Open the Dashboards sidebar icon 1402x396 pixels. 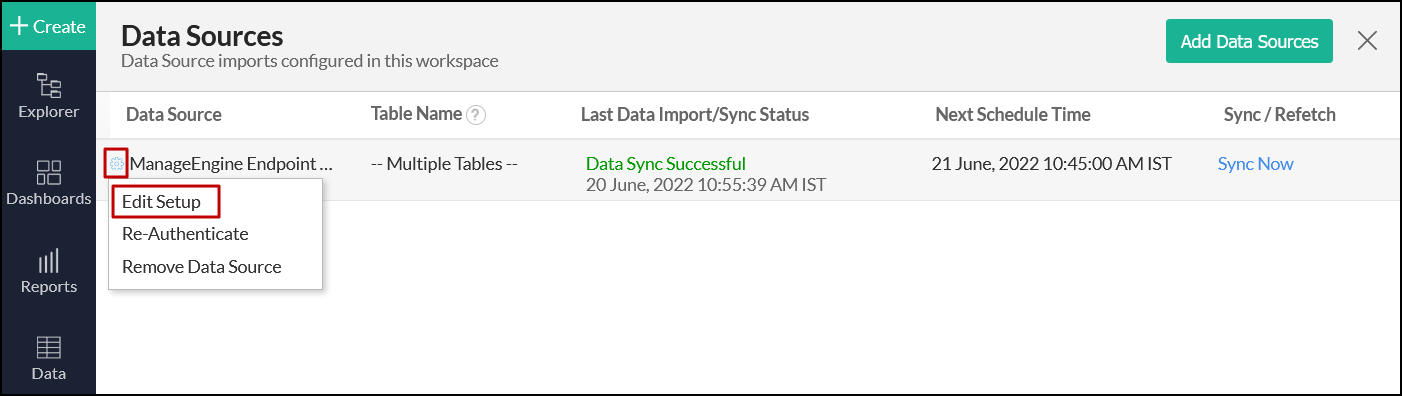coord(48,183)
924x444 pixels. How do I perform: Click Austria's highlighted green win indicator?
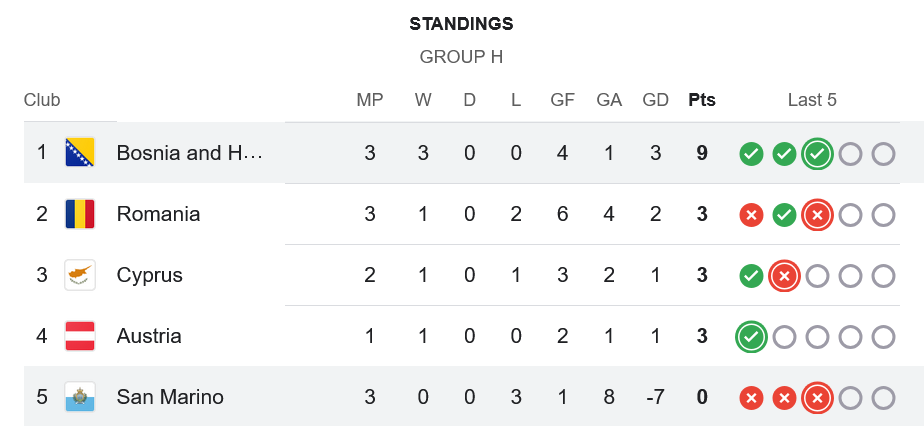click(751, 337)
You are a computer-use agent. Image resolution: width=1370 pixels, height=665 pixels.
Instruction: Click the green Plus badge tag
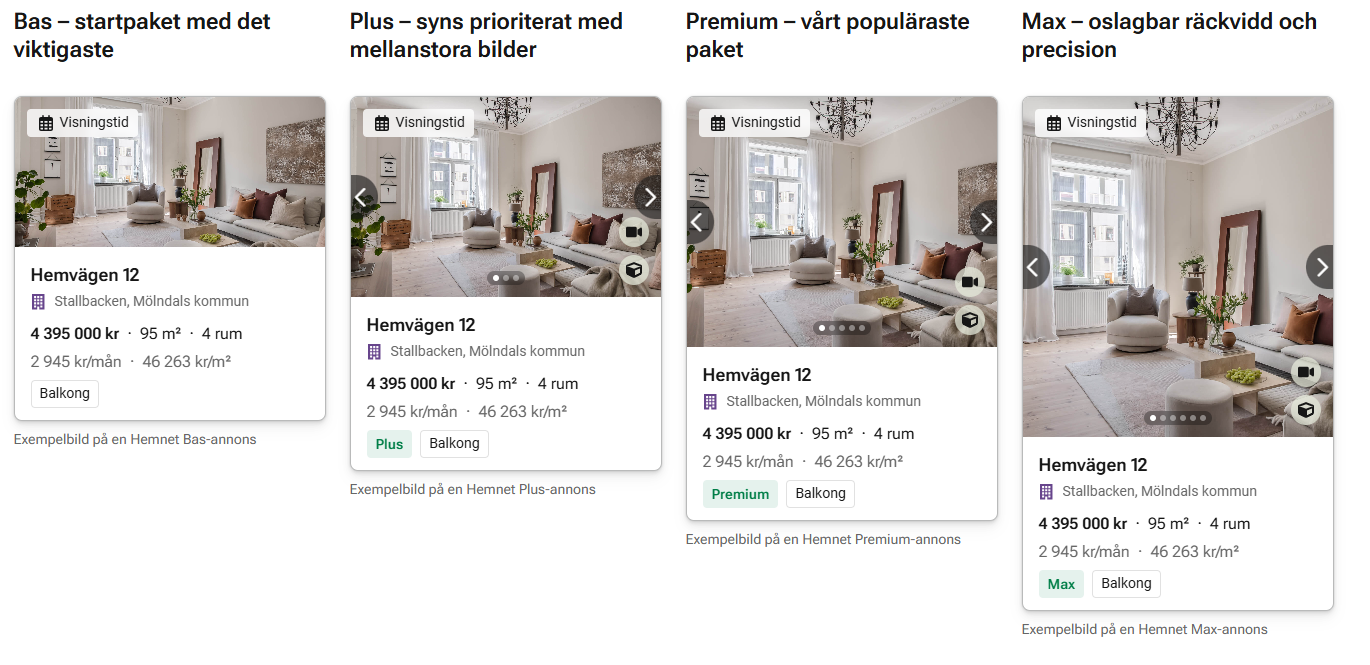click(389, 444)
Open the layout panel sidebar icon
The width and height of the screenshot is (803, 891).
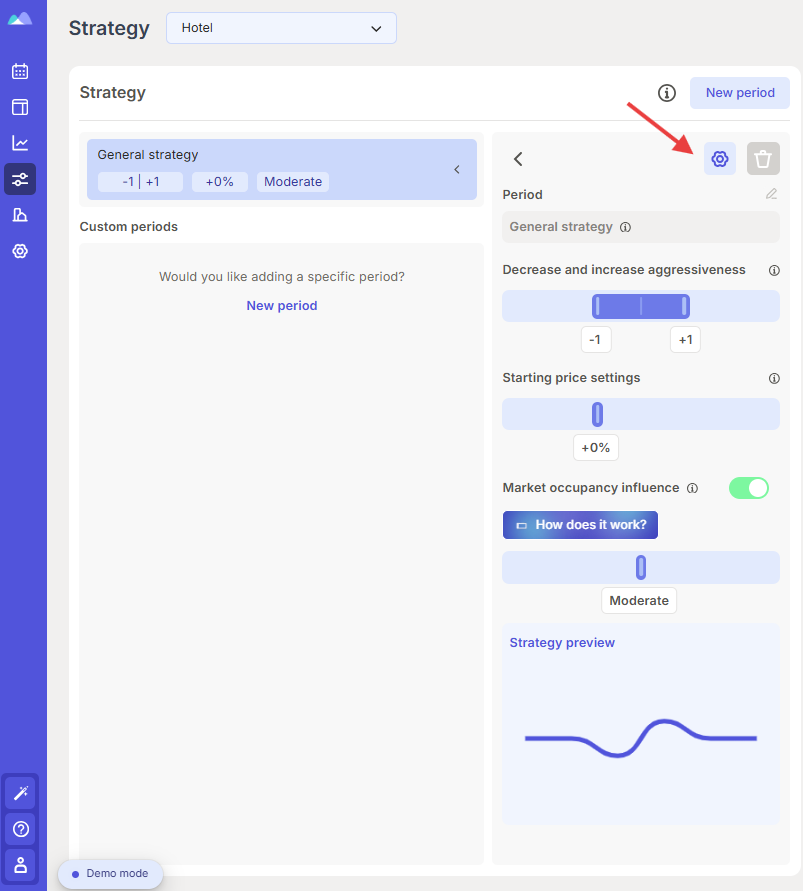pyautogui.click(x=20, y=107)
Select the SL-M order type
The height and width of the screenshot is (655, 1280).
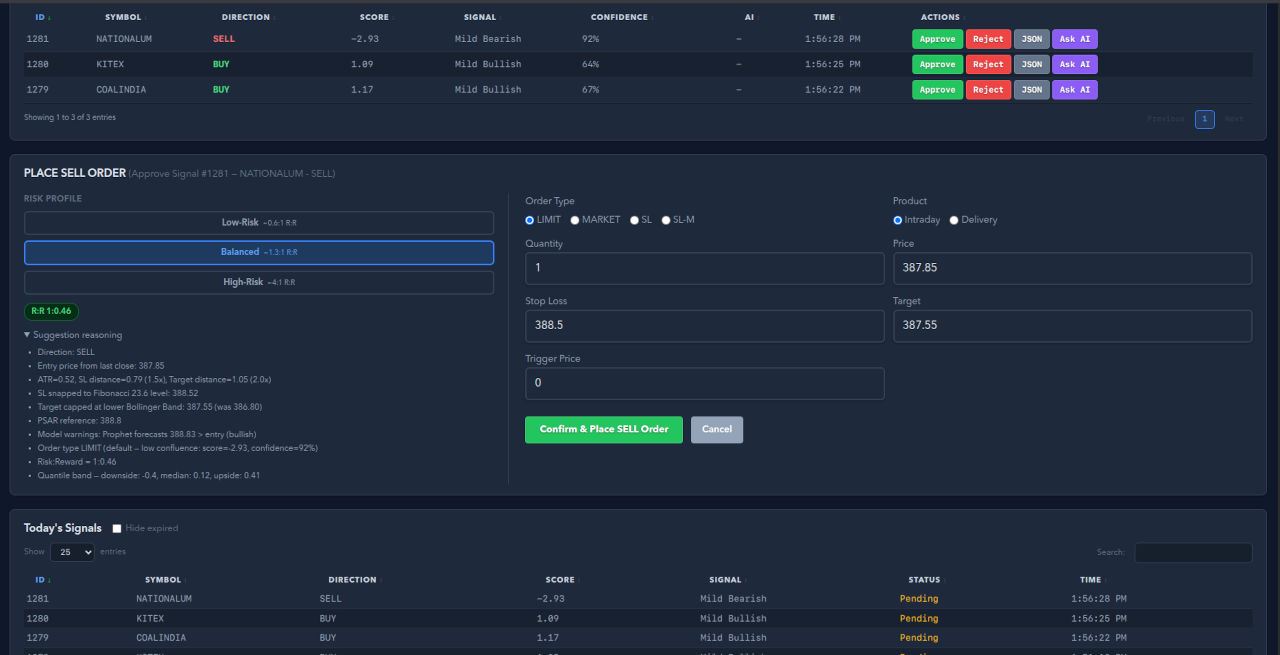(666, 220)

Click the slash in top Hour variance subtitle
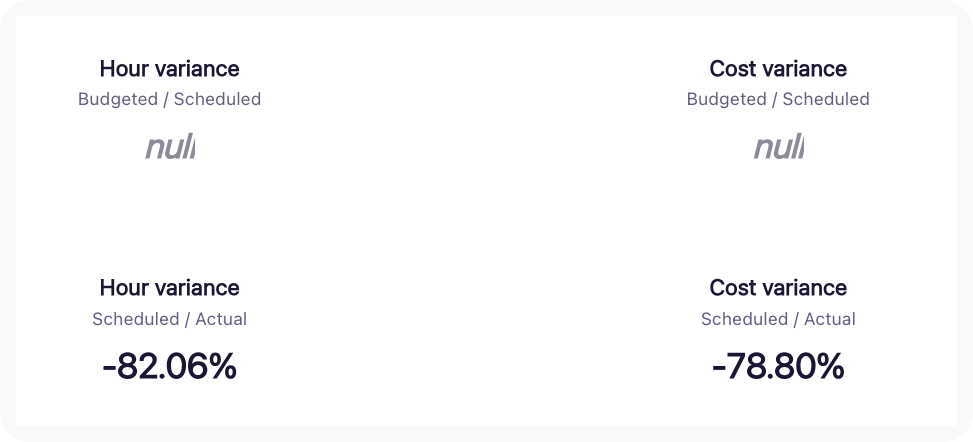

++++++++++++++++++++

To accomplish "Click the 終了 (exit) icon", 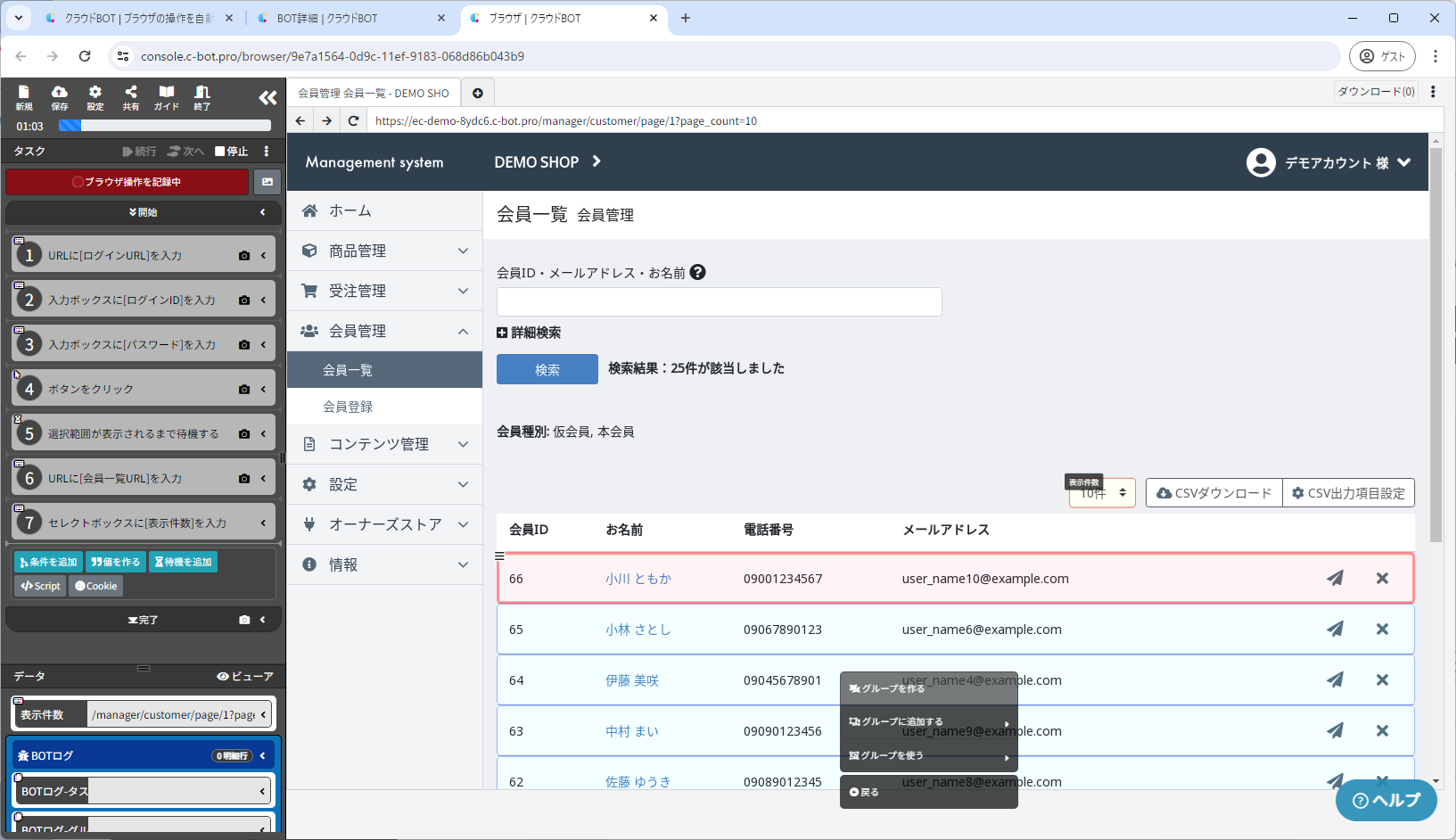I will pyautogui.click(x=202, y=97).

++++++++++++++++++++

[Your instructions]
Reproduce exactly, with no pictures, the lines above from the one holding "Open the layout panel sidebar icon" to the one holding "Click the slash in top Hour variance subtitle", inclusive.

[Task response]
Open the layout panel sidebar icon
The width and height of the screenshot is (803, 891).
pyautogui.click(x=20, y=107)
Select the SL-M order type
The height and width of the screenshot is (655, 1280).
(666, 220)

Click the slash in top Hour variance subtitle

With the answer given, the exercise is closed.